The Big Picture: Armenia, in Faces and Stories
Armenian faces are hard to miss. The same is true with the greater population of the region known as the Caucasus. Their intricate lines tell stories like the rings on a tree branch, their eyes truly live up to the “windows of the soul” cliché. They live the struggles and successes of their lives with their smiles, cheeks and noses.
Here are a few of them.
Khatchig Lyndyan sells postcards at the entrance of Zvartnots Cathedral. Originally from Kesab, Syria, he’ll recite poems to anyone who is willing to listen.
A vendor at Vernissage, Armenia’s open air market where you can find anything from art work, handcrafts and vintage Soviet-era memorabilia.
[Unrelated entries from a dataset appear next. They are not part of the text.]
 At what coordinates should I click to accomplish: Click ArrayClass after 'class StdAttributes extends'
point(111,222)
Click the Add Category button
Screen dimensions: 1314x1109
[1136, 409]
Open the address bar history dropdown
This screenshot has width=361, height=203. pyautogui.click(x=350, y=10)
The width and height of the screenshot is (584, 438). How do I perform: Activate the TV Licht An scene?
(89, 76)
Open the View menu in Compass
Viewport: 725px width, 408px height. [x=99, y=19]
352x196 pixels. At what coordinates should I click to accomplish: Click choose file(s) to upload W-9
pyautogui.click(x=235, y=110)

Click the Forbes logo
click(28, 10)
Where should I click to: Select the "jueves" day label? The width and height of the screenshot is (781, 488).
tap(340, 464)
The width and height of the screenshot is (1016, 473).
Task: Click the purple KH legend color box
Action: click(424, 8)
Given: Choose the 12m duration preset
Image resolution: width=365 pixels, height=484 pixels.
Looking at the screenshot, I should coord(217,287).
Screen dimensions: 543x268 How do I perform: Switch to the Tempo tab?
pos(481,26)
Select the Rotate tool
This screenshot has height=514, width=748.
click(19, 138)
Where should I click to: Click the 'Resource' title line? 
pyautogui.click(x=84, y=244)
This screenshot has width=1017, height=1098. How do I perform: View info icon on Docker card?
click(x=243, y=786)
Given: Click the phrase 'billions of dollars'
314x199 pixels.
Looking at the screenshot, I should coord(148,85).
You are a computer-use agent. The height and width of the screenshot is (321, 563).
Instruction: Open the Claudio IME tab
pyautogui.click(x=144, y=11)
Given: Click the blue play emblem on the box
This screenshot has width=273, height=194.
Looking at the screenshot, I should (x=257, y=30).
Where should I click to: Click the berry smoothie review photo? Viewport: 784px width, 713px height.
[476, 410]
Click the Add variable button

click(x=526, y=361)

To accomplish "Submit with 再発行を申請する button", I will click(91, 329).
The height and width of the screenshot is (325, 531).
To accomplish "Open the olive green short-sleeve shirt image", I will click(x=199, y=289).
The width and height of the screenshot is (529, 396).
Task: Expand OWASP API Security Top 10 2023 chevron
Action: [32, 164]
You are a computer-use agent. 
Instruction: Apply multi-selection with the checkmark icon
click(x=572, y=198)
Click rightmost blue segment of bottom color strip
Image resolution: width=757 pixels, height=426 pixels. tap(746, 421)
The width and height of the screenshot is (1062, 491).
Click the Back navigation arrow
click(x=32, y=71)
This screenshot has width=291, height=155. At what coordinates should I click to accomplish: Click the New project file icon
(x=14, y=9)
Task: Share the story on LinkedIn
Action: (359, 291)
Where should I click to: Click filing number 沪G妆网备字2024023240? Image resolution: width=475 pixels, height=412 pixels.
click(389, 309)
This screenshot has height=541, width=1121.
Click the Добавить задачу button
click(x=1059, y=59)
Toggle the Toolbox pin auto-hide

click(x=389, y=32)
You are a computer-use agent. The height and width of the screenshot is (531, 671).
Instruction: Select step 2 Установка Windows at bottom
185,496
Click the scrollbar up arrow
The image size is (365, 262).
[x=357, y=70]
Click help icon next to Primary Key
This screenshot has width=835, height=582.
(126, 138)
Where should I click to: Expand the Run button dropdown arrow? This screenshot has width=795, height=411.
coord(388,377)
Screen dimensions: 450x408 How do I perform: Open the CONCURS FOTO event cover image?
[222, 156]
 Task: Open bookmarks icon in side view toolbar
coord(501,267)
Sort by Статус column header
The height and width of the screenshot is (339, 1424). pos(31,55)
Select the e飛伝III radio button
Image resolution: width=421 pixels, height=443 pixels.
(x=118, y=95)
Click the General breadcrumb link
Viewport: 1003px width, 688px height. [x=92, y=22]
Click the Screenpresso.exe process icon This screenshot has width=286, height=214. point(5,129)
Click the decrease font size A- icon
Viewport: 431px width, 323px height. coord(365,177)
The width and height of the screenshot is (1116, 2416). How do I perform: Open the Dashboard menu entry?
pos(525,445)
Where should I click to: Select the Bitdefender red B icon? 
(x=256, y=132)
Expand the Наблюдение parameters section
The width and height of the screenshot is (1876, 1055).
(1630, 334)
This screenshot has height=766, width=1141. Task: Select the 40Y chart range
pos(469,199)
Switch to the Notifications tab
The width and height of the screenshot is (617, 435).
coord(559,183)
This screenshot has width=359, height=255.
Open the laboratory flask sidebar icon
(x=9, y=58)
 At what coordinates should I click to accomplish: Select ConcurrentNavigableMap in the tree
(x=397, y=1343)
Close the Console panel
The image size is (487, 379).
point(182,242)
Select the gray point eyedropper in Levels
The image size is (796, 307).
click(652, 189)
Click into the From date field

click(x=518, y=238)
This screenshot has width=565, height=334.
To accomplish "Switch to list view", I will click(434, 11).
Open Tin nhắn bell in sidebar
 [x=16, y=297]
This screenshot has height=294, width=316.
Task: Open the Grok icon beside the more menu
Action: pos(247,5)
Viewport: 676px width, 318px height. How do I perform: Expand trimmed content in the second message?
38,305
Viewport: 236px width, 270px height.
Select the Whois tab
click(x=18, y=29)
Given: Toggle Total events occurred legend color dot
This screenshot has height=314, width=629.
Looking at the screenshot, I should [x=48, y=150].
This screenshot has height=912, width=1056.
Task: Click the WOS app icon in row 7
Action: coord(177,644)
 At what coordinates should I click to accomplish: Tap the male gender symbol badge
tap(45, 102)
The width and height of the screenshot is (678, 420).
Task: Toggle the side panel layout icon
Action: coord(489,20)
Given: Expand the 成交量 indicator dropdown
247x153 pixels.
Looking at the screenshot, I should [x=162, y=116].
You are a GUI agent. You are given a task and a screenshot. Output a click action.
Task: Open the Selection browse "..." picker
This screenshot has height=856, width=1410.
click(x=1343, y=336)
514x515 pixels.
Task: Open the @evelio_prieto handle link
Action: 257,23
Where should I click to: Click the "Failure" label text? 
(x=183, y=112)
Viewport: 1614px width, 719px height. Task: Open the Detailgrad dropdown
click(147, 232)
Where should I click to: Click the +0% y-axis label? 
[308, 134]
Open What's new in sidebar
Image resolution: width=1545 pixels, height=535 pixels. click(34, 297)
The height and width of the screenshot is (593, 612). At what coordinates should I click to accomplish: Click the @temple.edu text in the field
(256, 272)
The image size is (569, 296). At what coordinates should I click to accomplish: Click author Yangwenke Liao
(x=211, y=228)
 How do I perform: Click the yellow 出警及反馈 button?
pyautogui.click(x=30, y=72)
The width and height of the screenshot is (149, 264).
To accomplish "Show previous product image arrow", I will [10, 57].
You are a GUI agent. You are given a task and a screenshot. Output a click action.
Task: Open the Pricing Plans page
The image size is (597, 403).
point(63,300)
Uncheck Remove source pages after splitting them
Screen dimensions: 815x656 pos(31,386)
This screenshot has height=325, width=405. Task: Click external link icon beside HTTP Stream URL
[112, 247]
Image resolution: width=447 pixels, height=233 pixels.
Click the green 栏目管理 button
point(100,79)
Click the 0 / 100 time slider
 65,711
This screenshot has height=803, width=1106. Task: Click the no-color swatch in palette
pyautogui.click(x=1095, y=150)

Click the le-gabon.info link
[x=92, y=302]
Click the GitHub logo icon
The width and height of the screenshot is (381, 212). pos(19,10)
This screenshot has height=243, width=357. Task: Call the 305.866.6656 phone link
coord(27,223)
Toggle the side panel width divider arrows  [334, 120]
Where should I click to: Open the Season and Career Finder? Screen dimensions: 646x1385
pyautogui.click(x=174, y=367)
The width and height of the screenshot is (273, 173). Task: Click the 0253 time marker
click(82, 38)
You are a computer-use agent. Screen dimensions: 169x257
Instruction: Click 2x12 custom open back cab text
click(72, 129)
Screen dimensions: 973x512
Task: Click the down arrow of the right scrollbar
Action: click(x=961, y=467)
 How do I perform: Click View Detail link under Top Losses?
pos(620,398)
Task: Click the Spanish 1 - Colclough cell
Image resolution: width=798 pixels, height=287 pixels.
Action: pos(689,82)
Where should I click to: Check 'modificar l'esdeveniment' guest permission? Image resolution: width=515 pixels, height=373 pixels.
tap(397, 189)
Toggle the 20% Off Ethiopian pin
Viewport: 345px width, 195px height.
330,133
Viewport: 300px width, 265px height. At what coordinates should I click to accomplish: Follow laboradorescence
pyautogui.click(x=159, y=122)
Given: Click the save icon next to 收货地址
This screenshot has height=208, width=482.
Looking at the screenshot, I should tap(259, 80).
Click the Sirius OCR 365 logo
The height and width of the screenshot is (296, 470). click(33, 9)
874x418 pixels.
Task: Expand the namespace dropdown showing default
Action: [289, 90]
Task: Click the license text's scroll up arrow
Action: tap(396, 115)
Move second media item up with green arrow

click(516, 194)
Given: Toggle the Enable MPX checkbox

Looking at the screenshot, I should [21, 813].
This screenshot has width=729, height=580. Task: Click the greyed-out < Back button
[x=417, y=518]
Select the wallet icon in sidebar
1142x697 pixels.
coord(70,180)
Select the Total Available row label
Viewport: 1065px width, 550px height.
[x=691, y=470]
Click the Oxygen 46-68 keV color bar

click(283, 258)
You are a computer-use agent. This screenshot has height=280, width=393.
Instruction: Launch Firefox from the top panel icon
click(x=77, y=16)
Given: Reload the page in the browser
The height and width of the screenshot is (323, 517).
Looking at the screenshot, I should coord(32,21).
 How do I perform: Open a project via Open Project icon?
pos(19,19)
A gata (sweet bread) seller at the entrance of Geghard Monastery. Because her husband died fighting in the Nagorno-Kharabagh War, she supports her entire family by selling homemade delicacies at tourist sites. “What kind of life is this that we’re living?” she said to me. “We live with a lot of difficulties, we have nothing.” Despite her situation, she perked up when I mentioned the Armenian Diaspora. She wished health and wealth to Armenians worldwide.
Four members of the Garni A capella Quintet sing inside Geghard Monastery.
Serjik the host and Edik the driver. In the early 90s, Serjik was visited by a television crew from France. His gaunt figure caused by tough times led to the crew to use his image as an example of poverty in the region. Now, with his wife and daughter (below), who do bread baking demonstrations, Serjik runs an inn-type operation right out of his home. After dining and wining us, he wished us a safe journey back home. “This is our home too,” a voice called out. It took me a few seconds to realize that it had been me. I was as surprised as he was. “We barely have one home and you want two!” he retorted back, laughing. I wondered about what I had said the entire bus ride back to Yerevan.
Gohar (center) and her daughter (left) run a bed and breakfast in Yeghegnadzor, the capital of Armenia’s Vayots Dzor province. Eating her homemade walnuts steeped in syrup was an experience that words cannot do justice to.
Men from the village of Gndevaz. The man on the left invited us into his home for coffee and the one on the right said if we had just 5 minutes to spare, he’d run back to his house so that he could give us the number of a close friend in New York that we could contact on his behalf.